EverythingALS Advances a New Clinical Research Model for ALS Trials

By Clinical Research News Staff 

February 11, 2026 | Clinical research in amyotrophic lateral sclerosis (ALS) has long been hindered by subjective endpoints, slow enrollment, and limited tools for tracking disease progression. EverythingALS, a nonprofit initiative, is addressing those barriers with a speech-based digital biomarker designed to modernize how ALS trials are conducted and evaluated. 

After less than three years of data collection, the Peter Cohen Foundation—operating as EverythingALS—is awaiting FDA review of a machine learning algorithm intended for use as a secondary endpoint in ALS clinical trials. The tool is a “listener effort” prediction model, a clinical measure traditionally scored by speech pathologists, using just one minute of recorded speech. If cleared, it would represent the first objective, scalable digital biomarker deployed in neurological disease research, according to founder and CEO Indu Navar. 

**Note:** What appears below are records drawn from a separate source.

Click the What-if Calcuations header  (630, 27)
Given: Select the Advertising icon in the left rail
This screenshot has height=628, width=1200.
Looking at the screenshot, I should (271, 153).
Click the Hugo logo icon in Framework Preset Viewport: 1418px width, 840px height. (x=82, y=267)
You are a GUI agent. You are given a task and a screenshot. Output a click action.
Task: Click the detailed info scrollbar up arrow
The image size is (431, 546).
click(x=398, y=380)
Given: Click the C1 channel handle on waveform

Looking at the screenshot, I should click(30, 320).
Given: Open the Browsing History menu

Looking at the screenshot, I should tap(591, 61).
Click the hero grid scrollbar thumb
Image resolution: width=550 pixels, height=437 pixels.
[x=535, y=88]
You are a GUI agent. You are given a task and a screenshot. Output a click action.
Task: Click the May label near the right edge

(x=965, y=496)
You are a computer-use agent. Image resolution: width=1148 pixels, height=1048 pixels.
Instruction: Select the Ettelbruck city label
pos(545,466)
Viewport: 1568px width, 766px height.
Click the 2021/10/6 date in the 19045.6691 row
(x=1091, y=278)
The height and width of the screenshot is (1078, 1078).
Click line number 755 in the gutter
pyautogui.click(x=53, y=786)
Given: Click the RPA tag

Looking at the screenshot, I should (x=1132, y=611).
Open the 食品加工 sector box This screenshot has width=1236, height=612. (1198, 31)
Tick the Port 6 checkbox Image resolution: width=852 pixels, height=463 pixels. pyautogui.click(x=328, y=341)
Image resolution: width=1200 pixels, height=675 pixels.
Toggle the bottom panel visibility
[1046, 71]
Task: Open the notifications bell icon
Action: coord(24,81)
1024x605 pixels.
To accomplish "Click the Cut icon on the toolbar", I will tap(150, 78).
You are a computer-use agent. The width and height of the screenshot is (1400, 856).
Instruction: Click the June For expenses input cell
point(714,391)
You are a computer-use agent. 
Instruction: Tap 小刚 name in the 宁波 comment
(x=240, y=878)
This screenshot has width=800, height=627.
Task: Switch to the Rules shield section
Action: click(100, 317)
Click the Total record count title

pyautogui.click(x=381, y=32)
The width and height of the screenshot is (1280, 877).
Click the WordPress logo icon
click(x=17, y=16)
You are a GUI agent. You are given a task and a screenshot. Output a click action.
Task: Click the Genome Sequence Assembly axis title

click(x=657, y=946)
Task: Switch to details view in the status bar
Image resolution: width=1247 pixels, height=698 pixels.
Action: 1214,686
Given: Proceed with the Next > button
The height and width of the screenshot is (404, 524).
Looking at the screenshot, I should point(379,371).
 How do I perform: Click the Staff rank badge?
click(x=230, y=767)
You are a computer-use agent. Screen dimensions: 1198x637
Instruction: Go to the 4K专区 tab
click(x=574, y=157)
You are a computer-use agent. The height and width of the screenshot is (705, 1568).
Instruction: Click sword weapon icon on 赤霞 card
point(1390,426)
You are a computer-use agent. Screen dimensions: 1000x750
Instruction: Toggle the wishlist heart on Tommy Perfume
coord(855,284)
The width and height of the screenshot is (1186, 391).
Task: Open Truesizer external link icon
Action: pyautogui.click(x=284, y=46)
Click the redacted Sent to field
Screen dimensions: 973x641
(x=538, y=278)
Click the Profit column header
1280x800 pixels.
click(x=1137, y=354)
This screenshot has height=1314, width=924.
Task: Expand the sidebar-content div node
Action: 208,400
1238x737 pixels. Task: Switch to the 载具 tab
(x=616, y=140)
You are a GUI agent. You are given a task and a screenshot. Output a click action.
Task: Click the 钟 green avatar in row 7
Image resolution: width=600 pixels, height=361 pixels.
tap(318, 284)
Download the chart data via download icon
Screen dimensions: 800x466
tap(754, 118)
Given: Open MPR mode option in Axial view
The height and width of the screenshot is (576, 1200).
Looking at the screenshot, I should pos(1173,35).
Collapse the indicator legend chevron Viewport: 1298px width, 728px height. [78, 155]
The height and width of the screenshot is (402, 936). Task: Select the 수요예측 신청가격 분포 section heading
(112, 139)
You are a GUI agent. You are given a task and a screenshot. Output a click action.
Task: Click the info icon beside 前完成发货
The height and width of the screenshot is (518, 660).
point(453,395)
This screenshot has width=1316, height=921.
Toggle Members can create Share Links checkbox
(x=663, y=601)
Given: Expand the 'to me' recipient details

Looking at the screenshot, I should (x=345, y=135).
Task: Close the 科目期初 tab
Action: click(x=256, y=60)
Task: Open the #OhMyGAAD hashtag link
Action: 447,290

The clinical rationale is straightforward. ALS trials have historically relied on patient-reported outcomes and clinician questionnaires, which are inherently variable and poorly suited to detecting subtle changes over time. That subjectivity has contributed to larger, longer trials that frequently fail to meet regulatory thresholds. An objective, quantitative biomarker could reduce variability, increase statistical power, and enable smaller, faster studies. 

The algorithm was trained and validated using more than 1,200 participants and multiple independent datasets, including samples from the HEALEY ALS Platform Trial led by Massachusetts General Hospital. Three unaffiliated speech pathologists initially rated 6,000 samples, and the model matched their assessments 96% of the time. Subsequent testing across thousands more recordings demonstrated consistent performance in tracking dysarthria progression as ALS advances. 

Importantly for trial operations, the model requires no specialized equipment or clinic visits. Audio recordings alone were sufficient, making the approach compatible with decentralized and hybrid trial designs. Beyond speech, EverythingALS is applying a similar framework to other clinically relevant domains, including respiratory function, gait, balance, and fall risk.  

The organization is also addressing another persistent challenge in ALS research: enrollment. Fewer than 10% of people with ALS currently participate in trials, despite high reported interest. Diagnostic delays, restrictive eligibility windows, and limited physician awareness all contribute to missed opportunities. EverythingALS is conducting a baselining study, scheduled to launch in early 2026, to characterize disease severity and progression early and facilitate rapid matching to trials as they open.